Fluency refers to the disruption in the forward movement of speech. Another name for fluency disorders is stuttering. There are many different types of dysfluencies some of which are considered stuttering-like and others considered typical.
When a child has a fluency disorder it can make it difficult for them to communicate their message confidently and smoothly. Children with fluency disorders may also exhibit secondary characteristics (e.g. stomping, rapid eye blinking, body tension, etc.).
SLP's will work with your child to educate and empower them about a variety of fluency enhancing strategies and build their overall confidence in themselves.
Cognitive-communication refers to the ability to attend to a task, recall/remember information, organize information, problem solve, appropriately reason, and demonstrate a variety of other executive function skills to effectively communicate and interact.
When a child has difficulty with cognitive-communication it can be difficult to recall details from a story, sequence events of a story or event, attend to a conversation with others, effectively organize a story so that a communication partner understands what they are talking about, and many other things.

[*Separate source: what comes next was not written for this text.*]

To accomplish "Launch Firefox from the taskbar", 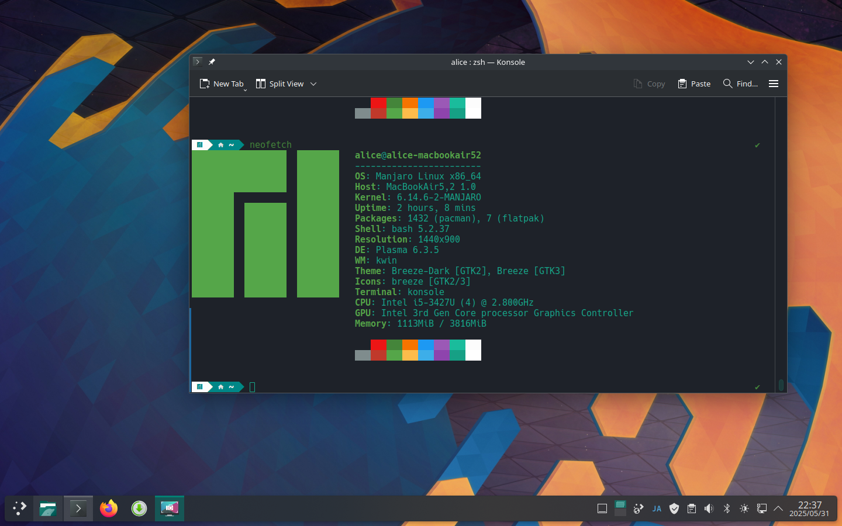I will click(109, 508).
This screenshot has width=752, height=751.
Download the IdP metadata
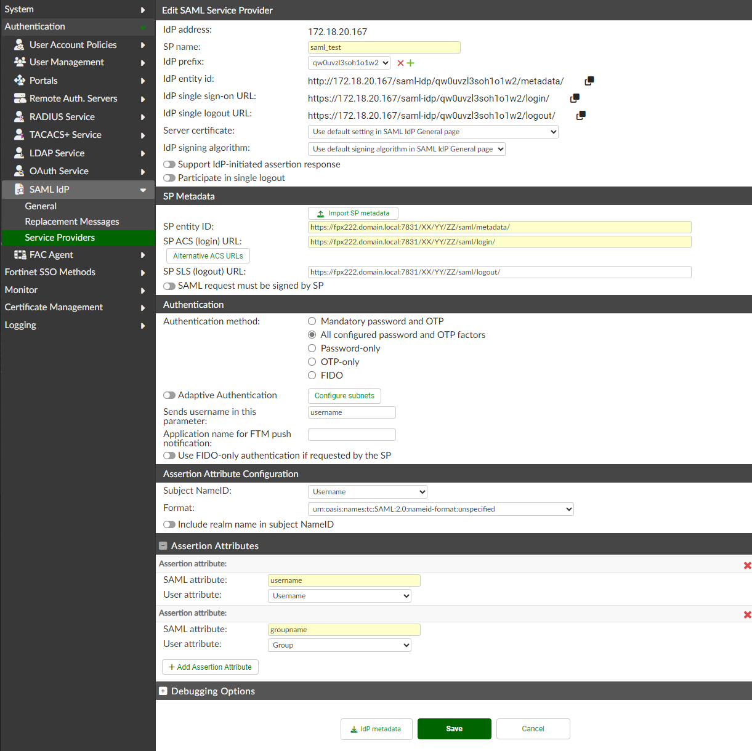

SLP's will work with your child to address specific areas of deficit so that they are able to perform activities of daily living to the best of their ability and can interact with others appropriately.

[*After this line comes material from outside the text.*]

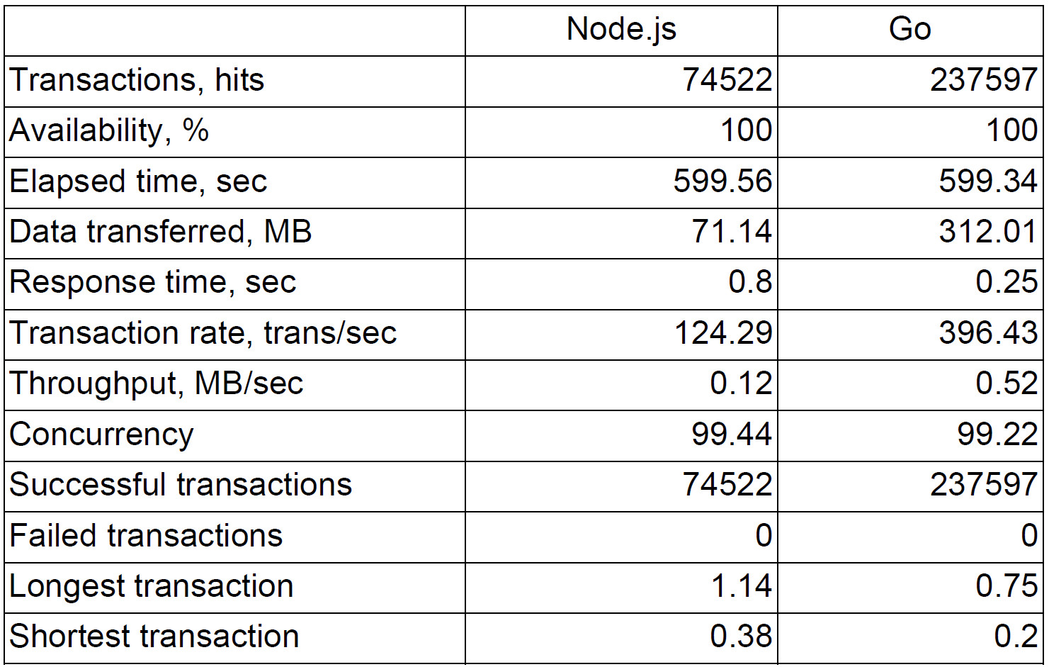Click Node.js data transferred value 71.14

(732, 232)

Phonological Awareness Skills
Phonological awareness skills refer to the ability to identify/produce letter sounds, identify/produce rhyming words, clap out syllables in words, identify beginning/ending sounds in words, blend sounds to produce target words (e.g. c - a - t), segment sounds in target words, and manipulate sounds in words to make new words.
When a child has difficulty with foundational phonological awareness skills it can impact their long-term academic reading, writing, and/or spelling skills.

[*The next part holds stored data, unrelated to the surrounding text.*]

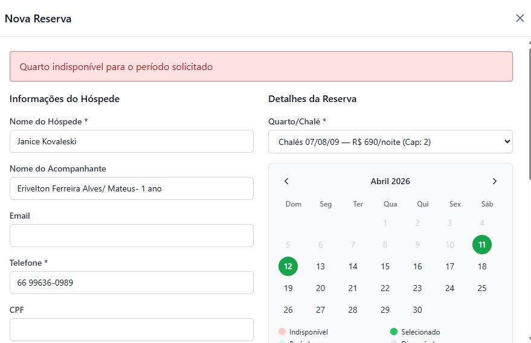The width and height of the screenshot is (531, 343).
Task: Click the Abril 2026 month header
Action: (390, 181)
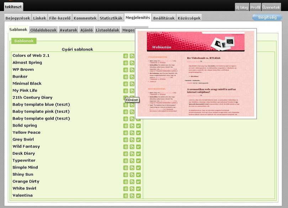Viewport: 288px width, 208px height.
Task: Click the checkmark for Shiny Sun template
Action: 139,175
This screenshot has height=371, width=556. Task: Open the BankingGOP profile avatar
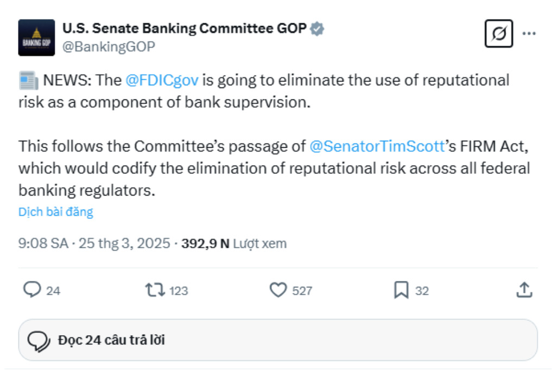coord(36,37)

SLP's will work with your child in developing these skills during treatment sessions and can break down the tasks into smaller pieces so that your child is successful.
Feeding refers to the ability to effectively eat a variety of foods in a reasonable amount of time. Swallowing refers to the action of someone moving their food/liquid from their mouth to their esophagus (e.g. tube that carries food into the stomach) in a safe and effective manner. It is possible for a child to have a deficit in one or both areas.
When a child has difficulty with feeding and/or swallowing, it can make it difficult for your child to safely, effectively, and/or efficiently drink/eat. A child may cough, choke, arch their back and/or stiffen during feedings, have difficulty breathing while eating or drinking, take a long time to eat, only eat certain textures of foods, spit/throw up, be unable to gain weight, have a structural abnormality (e.g. cleft lip and/or cleft palate), or many other things that impact their feeding/swallowing skills. A child may have one or multiple signs listed above along with other signs/symptoms.
SLP's will work with
your child to determine a safe diet and determine a plan of care to address
their specific area of need. SLP's may recommend for an instrumental assessment
called a Modified Barium Swallow Study to be completed so that they can see if food
or liquid is going into the child's airway.
- Feeding difficulties
- Oral Phase Dysphagia
- Pharyngeal Phase Dysphagia
- Oropharyngeal Phase Dysphagia
- Articulation delay/disorder
- Language delay
- Social/pragmatic disorder
- Oral motor deficits/dysfunction
- Fluency disorder
- Speech delay
- Mixed receptive/expressive language disorder
- Expressive language delay/disorder
- Receptive language delay/disorder
- Phonological/phonemic awareness deficits
- Voice disorders
- Augmentative and alternative communication (AAC) including: sign language, dedicated speech devices, communication apps, picture exchange, or whatever method helps give your child a voice!